_Your goal_
Output the whole listing with nothing altered.

_Data to use_
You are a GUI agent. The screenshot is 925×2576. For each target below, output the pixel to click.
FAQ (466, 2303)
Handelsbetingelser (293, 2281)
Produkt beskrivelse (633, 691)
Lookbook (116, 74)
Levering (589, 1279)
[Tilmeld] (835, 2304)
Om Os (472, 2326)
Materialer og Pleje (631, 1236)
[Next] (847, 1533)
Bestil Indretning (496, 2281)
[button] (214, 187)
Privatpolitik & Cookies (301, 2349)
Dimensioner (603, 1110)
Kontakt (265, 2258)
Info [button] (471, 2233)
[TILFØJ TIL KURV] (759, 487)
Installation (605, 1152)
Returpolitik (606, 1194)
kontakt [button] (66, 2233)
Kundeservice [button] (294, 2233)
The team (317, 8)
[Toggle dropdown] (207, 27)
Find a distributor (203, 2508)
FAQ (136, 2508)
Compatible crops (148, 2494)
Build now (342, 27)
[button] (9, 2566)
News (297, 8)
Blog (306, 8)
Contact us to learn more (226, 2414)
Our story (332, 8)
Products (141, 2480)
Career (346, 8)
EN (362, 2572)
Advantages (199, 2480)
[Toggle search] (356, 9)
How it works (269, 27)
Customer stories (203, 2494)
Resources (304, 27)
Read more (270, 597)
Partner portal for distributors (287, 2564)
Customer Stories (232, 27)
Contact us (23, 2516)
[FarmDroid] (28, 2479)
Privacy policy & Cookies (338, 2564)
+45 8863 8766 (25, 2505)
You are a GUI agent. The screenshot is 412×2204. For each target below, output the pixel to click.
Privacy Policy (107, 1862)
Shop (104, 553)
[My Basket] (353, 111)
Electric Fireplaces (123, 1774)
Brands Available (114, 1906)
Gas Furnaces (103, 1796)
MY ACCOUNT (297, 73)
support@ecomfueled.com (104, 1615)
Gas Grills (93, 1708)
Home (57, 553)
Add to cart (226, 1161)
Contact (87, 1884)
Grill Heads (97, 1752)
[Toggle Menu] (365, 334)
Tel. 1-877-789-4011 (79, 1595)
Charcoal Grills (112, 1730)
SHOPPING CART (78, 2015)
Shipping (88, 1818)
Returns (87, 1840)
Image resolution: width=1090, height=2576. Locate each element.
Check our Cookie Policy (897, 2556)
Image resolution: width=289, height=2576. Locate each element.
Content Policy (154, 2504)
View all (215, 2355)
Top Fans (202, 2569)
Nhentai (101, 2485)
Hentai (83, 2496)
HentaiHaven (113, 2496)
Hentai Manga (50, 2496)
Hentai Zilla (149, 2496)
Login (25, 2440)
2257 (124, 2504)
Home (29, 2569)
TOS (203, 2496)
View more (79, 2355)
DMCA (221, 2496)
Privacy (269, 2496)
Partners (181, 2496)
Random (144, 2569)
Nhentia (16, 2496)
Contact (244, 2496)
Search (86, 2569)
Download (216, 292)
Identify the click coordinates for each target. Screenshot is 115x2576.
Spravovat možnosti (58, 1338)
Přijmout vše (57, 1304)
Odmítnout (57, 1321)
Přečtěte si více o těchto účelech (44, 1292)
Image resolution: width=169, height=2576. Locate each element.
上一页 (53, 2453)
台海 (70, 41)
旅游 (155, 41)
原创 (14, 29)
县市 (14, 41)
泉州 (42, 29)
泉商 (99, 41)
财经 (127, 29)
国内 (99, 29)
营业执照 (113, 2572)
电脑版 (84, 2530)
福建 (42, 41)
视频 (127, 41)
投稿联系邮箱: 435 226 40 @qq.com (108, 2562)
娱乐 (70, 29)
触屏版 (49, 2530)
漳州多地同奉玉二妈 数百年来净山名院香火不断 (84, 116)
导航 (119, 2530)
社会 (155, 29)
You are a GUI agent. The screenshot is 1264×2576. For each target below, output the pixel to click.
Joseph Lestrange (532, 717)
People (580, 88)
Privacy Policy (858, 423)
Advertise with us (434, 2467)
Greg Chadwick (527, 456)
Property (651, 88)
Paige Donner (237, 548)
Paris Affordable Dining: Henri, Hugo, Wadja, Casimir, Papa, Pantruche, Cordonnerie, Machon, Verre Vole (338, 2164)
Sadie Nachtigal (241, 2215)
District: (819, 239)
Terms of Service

_Task output_
You are a GUI agent. The screenshot is 925×2576. For each target below, output the pixel to click.
FAQ (466, 2303)
Handelsbetingelser (293, 2281)
Produkt beskrivelse (633, 691)
Lookbook (116, 74)
Levering (589, 1279)
[Tilmeld] (835, 2304)
Om Os (472, 2326)
Materialer og Pleje (631, 1236)
[Next] (847, 1533)
Bestil Indretning (496, 2281)
[button] (214, 187)
Privatpolitik & Cookies (301, 2349)
Dimensioner (603, 1110)
Kontakt (265, 2258)
Info [button] (471, 2233)
[TILFØJ TIL KURV] (759, 487)
Installation (605, 1152)
Returpolitik (606, 1194)
kontakt [button] (66, 2233)
Kundeservice [button] (294, 2233)
The team (317, 8)
[Toggle dropdown] (207, 27)
Find a distributor (203, 2508)
FAQ (136, 2508)
Compatible crops (148, 2494)
Build now (342, 27)
[button] (9, 2566)
News (297, 8)
Blog (306, 8)
Contact us to learn more (226, 2414)
Our story (332, 8)
Products (141, 2480)
Career (346, 8)
EN (362, 2572)
Advantages (199, 2480)
[Toggle search] (356, 9)
How it works (269, 27)
Customer stories (203, 2494)
Resources (304, 27)
Read more (270, 597)
Partner portal for distributors (287, 2564)
Customer Stories (232, 27)
Contact us (23, 2516)
[FarmDroid] (28, 2479)
Privacy policy & Cookies (338, 2564)
+45 8863 8766 (25, 2505)
You are a GUI agent. The screenshot is 412×2204. For each target below, output the pixel to click.
Privacy Policy (107, 1862)
Shop (104, 553)
[My Basket] (353, 111)
Electric Fireplaces (123, 1774)
Brands Available (114, 1906)
Gas Furnaces (103, 1796)
MY ACCOUNT (297, 73)
support@ecomfueled.com (104, 1615)
Gas Grills (93, 1708)
Home (57, 553)
Add to cart (226, 1161)
Contact (87, 1884)
Grill Heads (97, 1752)
[Toggle Menu] (365, 334)
Tel. 1-877-789-4011 (79, 1595)
Charcoal Grills (112, 1730)
SHOPPING CART (78, 2015)
Shipping (88, 1818)
Returns (87, 1840)
Image resolution: width=1090, height=2576. Locate each element.
Check our Cookie Policy (897, 2556)
Image resolution: width=289, height=2576. Locate each element.
Content Policy (154, 2504)
View all (215, 2355)
Top Fans (202, 2569)
Nhentai (101, 2485)
Hentai (83, 2496)
HentaiHaven (113, 2496)
Hentai Manga (50, 2496)
Hentai Zilla (149, 2496)
Login (25, 2440)
2257 (124, 2504)
Home (29, 2569)
TOS (203, 2496)
View more (79, 2355)
DMCA (221, 2496)
Privacy (269, 2496)
Partners (181, 2496)
Random (144, 2569)
Nhentia (16, 2496)
Contact (244, 2496)
Search (86, 2569)
Download (216, 292)
Identify the click coordinates for each target. Screenshot is 115x2576.
Spravovat možnosti (58, 1338)
Přijmout vše (57, 1304)
Odmítnout (57, 1321)
Přečtěte si více o těchto účelech (44, 1292)
Image resolution: width=169, height=2576. Locate each element.
上一页 (53, 2453)
台海 (70, 41)
旅游 (155, 41)
原创 (14, 29)
县市 (14, 41)
泉州 (42, 29)
泉商 (99, 41)
财经 (127, 29)
国内 (99, 29)
营业执照 (113, 2572)
电脑版 (84, 2530)
福建 (42, 41)
视频 (127, 41)
投稿联系邮箱: 435 226 40 @qq.com (108, 2562)
娱乐 (70, 29)
触屏版 (49, 2530)
漳州多地同奉玉二妈 数百年来净山名院香火不断 (84, 116)
导航 (119, 2530)
社会 (155, 29)
You are a GUI agent. The screenshot is 1264×2576. For each target below, output the pixel to click.
Joseph Lestrange (532, 717)
People (580, 88)
Privacy Policy (858, 423)
Advertise with us (434, 2467)
Greg Chadwick (527, 456)
Property (651, 88)
Paige Donner (237, 548)
Paris Affordable Dining: Henri, Hugo, Wadja, Casimir, Papa, Pantruche, Cordonnerie, Machon, Verre Vole (338, 2164)
Sadie Nachtigal (241, 2215)
District: (819, 239)
Terms of Service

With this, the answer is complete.